▸ **ABOUT THIS TASK**: Take every line from the entries below that includes the word "computer" and copy it.

(Stored dataset items)

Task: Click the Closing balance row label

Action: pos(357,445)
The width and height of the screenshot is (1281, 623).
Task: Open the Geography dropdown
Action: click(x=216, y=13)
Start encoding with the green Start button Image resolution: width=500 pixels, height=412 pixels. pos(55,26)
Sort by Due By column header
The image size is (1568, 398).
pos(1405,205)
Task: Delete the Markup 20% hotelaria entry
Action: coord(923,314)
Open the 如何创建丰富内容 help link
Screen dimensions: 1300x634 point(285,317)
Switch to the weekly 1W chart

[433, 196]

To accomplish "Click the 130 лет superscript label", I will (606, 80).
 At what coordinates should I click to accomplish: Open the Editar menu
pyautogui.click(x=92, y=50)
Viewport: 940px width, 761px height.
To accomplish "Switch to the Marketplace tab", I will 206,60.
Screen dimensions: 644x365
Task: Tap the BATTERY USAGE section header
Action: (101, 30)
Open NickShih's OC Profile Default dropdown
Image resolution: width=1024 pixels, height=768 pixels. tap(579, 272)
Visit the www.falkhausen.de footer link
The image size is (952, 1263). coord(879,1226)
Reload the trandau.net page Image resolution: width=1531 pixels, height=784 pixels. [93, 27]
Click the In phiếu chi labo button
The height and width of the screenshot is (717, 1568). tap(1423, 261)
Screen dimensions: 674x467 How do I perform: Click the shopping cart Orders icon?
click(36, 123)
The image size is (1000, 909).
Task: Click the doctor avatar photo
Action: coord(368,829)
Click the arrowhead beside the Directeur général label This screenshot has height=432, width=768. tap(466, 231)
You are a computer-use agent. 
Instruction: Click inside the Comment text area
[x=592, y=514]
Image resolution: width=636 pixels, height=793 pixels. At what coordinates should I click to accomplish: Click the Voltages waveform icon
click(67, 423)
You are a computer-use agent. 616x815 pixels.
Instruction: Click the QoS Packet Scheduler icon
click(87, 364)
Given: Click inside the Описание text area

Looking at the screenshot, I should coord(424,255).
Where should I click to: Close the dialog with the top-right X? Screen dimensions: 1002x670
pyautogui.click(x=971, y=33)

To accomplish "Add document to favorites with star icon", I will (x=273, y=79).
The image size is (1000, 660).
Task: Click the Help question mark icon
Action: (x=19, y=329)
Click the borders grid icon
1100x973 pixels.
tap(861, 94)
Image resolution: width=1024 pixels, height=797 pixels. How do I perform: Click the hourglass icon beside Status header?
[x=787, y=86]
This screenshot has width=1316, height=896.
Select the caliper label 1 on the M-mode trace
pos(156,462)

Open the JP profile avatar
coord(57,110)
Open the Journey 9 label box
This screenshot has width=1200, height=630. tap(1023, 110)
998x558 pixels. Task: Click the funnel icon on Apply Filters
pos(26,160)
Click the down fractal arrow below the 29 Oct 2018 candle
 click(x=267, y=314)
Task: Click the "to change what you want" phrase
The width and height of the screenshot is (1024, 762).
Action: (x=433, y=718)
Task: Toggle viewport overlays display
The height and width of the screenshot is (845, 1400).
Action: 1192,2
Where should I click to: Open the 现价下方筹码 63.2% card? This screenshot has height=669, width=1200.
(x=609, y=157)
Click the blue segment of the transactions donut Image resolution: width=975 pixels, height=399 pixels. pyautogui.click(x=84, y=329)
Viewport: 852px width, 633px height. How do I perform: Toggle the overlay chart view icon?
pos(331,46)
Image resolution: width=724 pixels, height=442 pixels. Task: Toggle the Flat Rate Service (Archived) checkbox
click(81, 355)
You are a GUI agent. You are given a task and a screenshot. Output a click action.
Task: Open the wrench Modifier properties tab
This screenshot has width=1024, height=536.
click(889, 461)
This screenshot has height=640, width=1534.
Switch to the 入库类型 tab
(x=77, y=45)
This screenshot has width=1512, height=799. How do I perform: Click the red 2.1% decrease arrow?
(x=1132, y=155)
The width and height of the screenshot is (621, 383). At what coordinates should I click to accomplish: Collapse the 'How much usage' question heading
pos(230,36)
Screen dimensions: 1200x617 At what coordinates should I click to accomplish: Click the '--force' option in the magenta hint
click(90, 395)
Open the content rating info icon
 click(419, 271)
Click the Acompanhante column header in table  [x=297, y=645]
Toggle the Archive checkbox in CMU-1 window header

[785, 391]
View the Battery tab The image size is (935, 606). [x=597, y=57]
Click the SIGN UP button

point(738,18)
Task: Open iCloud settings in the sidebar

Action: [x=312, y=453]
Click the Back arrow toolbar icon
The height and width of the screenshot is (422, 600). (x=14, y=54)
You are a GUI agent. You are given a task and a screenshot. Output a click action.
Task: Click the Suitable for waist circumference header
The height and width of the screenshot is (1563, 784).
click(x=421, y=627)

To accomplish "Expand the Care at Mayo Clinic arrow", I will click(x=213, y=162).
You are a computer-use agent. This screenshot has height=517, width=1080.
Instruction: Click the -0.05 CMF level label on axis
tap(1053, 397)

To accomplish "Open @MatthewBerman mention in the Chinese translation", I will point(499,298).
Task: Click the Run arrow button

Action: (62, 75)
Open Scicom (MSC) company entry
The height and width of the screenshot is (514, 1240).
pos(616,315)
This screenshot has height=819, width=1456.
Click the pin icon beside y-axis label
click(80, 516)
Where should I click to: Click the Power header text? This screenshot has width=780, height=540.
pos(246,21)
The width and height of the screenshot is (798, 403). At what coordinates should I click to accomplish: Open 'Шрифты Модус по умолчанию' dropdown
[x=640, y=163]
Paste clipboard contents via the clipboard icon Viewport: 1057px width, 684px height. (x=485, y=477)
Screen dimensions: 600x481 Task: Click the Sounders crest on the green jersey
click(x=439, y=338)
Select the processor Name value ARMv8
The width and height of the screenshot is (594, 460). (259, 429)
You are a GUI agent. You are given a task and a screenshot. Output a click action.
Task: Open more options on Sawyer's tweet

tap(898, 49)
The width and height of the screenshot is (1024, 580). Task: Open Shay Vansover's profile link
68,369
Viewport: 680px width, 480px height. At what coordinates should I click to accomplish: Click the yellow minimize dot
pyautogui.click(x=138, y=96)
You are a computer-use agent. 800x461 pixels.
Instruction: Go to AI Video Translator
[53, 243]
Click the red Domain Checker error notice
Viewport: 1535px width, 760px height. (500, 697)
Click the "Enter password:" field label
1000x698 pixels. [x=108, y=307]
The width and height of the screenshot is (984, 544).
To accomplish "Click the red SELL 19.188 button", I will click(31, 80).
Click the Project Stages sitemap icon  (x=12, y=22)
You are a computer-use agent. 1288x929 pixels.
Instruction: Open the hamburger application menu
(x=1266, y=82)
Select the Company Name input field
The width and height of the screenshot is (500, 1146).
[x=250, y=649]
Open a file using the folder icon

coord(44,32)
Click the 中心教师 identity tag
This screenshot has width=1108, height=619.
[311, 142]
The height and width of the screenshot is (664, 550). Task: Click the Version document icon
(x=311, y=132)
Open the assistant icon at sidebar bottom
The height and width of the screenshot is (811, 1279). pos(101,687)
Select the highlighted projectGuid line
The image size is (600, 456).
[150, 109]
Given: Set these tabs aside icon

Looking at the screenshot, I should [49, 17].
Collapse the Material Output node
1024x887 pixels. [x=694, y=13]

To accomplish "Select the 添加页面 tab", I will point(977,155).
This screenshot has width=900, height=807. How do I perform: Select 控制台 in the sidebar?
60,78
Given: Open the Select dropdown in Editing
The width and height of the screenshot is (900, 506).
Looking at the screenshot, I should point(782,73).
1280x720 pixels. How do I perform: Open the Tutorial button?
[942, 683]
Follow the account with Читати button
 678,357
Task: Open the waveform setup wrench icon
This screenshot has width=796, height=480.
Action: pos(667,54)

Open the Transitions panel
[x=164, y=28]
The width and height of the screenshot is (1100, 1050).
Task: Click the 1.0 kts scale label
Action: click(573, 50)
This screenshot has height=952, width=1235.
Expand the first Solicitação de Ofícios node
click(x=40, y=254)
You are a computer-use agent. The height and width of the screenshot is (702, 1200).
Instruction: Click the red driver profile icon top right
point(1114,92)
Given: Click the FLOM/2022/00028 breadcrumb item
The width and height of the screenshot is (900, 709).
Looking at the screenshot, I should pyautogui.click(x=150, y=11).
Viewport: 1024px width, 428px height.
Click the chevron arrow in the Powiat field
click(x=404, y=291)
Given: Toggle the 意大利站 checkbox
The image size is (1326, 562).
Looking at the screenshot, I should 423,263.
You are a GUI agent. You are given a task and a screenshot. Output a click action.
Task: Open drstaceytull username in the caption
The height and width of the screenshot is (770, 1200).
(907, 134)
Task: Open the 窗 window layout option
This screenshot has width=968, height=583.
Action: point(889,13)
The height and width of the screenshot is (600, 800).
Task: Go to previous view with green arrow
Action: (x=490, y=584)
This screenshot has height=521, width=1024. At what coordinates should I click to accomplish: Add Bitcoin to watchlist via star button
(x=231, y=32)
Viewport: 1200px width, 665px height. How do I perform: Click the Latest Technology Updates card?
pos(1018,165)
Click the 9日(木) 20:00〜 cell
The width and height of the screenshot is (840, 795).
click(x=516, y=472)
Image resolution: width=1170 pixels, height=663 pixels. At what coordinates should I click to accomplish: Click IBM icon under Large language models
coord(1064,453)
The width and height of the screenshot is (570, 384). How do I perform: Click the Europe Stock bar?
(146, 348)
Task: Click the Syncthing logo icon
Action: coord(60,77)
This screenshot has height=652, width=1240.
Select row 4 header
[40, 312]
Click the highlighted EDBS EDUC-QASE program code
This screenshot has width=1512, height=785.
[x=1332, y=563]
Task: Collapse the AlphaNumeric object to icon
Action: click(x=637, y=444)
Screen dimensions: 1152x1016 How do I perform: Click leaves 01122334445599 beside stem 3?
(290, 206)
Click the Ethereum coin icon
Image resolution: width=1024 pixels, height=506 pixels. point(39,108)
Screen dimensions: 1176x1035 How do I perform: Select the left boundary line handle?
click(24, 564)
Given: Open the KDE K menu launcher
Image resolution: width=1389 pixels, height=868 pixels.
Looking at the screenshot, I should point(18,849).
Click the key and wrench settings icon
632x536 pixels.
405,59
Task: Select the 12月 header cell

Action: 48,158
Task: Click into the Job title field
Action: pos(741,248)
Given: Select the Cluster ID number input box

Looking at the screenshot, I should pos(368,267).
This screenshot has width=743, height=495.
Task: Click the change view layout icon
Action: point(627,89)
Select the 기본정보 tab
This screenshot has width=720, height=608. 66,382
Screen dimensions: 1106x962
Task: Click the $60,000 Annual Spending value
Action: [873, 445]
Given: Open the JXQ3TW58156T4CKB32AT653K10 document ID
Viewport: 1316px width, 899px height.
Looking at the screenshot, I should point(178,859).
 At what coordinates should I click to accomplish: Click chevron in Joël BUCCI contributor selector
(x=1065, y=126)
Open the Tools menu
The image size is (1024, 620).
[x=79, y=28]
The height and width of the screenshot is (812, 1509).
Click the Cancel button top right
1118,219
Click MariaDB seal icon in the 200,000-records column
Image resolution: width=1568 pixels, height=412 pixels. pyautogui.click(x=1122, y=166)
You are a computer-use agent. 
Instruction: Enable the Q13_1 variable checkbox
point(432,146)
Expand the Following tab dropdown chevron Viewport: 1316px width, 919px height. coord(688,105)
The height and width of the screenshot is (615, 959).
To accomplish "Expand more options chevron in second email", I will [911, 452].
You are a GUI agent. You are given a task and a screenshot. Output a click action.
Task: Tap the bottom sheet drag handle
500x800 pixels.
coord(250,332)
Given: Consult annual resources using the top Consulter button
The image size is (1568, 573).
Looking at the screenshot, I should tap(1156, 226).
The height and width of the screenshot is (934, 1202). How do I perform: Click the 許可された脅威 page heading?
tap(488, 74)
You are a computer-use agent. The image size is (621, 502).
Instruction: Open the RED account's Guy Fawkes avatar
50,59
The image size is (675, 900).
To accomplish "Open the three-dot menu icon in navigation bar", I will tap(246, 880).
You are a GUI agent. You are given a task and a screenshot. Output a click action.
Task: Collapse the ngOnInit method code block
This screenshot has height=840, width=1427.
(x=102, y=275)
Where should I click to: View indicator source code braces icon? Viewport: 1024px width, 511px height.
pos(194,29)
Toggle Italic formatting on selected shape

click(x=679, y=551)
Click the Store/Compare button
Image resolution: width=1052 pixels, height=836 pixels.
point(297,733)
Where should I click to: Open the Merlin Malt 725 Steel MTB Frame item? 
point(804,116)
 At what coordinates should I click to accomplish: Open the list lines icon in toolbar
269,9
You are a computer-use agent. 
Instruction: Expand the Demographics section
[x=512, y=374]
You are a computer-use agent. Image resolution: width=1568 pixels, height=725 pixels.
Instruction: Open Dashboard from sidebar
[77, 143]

▸ **WRITTEN RESPONSE**:
You are a computer-use agent. 
You are a computer-use agent. 616x815 pixels.
You are a computer-use agent. This screenshot has height=517, width=1080.
You are a computer-use agent. 800x461 pixels.
You are a computer-use agent. 1288x929 pixels.
You are a computer-use agent. The height and width of the screenshot is (702, 1200).
You are a computer-use agent. 
You are a computer-use agent. The image size is (621, 502).
You are a computer-use agent. 
You are a computer-use agent. Image resolution: width=1568 pixels, height=725 pixels.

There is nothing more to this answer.